··· Supplied records ···

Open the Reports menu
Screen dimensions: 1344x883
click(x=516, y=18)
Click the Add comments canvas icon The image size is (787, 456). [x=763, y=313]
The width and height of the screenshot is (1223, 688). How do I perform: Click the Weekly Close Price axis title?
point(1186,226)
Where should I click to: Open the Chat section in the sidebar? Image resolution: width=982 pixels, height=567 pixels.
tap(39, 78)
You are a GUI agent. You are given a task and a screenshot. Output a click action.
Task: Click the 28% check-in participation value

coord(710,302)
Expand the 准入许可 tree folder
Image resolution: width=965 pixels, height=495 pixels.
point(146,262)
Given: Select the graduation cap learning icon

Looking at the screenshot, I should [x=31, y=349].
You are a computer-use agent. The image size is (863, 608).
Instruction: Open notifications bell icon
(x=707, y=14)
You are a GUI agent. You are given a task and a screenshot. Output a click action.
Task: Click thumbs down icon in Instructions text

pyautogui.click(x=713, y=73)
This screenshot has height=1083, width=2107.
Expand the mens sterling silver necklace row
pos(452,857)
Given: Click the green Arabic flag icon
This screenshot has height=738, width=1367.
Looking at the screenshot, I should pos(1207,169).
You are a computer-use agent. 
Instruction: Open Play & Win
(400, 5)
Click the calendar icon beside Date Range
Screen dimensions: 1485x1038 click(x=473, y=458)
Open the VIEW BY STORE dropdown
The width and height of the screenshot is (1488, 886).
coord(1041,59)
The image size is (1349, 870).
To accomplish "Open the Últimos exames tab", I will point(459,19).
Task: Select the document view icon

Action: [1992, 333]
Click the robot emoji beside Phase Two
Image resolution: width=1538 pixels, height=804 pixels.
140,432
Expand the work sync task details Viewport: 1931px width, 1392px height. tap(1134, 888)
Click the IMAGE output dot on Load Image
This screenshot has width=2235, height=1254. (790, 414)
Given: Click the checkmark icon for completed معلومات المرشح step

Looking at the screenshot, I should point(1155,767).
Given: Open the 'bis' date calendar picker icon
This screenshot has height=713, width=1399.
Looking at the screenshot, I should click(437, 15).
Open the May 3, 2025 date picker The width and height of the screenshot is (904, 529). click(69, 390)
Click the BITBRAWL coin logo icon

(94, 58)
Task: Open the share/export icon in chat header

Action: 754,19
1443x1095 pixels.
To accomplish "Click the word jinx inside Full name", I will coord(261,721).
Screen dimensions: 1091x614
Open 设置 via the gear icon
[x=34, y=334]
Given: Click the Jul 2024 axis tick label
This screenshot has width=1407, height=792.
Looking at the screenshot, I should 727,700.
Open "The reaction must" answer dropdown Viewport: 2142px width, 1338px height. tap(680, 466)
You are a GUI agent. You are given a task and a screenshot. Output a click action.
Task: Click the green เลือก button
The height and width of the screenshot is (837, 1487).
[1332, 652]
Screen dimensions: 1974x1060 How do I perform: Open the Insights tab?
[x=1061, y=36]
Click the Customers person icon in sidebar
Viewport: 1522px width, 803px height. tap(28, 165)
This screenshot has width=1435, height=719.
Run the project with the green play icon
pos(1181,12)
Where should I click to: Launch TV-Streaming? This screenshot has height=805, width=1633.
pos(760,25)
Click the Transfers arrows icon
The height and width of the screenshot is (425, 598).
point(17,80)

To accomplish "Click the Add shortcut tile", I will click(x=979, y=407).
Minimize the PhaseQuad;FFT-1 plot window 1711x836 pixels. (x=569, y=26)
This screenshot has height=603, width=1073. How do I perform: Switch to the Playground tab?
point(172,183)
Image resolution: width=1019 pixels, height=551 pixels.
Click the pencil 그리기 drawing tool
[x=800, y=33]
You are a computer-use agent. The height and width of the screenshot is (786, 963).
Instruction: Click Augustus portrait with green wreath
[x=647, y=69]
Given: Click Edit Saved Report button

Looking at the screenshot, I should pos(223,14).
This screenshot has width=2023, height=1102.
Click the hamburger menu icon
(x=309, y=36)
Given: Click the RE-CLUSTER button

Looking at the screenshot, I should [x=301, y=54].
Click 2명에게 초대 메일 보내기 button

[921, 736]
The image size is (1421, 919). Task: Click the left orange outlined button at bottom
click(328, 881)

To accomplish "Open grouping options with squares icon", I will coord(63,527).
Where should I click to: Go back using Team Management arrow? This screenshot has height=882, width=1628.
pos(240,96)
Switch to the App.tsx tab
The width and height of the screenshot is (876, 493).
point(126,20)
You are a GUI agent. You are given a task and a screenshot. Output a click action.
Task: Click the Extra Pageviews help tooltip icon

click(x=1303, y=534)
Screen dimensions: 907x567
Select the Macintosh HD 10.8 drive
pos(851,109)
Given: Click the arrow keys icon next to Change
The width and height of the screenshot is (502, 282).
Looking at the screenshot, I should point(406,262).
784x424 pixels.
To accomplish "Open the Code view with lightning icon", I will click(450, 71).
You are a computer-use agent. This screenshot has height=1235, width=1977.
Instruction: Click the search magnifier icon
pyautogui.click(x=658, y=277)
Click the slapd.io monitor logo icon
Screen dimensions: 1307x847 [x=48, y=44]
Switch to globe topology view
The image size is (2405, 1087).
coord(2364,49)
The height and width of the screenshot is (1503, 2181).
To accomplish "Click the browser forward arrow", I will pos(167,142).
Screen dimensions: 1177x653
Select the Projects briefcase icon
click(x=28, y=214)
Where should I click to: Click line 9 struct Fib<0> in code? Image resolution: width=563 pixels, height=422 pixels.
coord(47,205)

···

# Work request:
Across all the records above, find each line with "computer" in it and copy it.

# Answer box:
You are a computer-use agent. The image size is (863, 608).
You are a computer-use agent. 
You are a computer-use agent. The height and width of the screenshot is (786, 963).
You are a computer-use agent. This screenshot has height=1235, width=1977.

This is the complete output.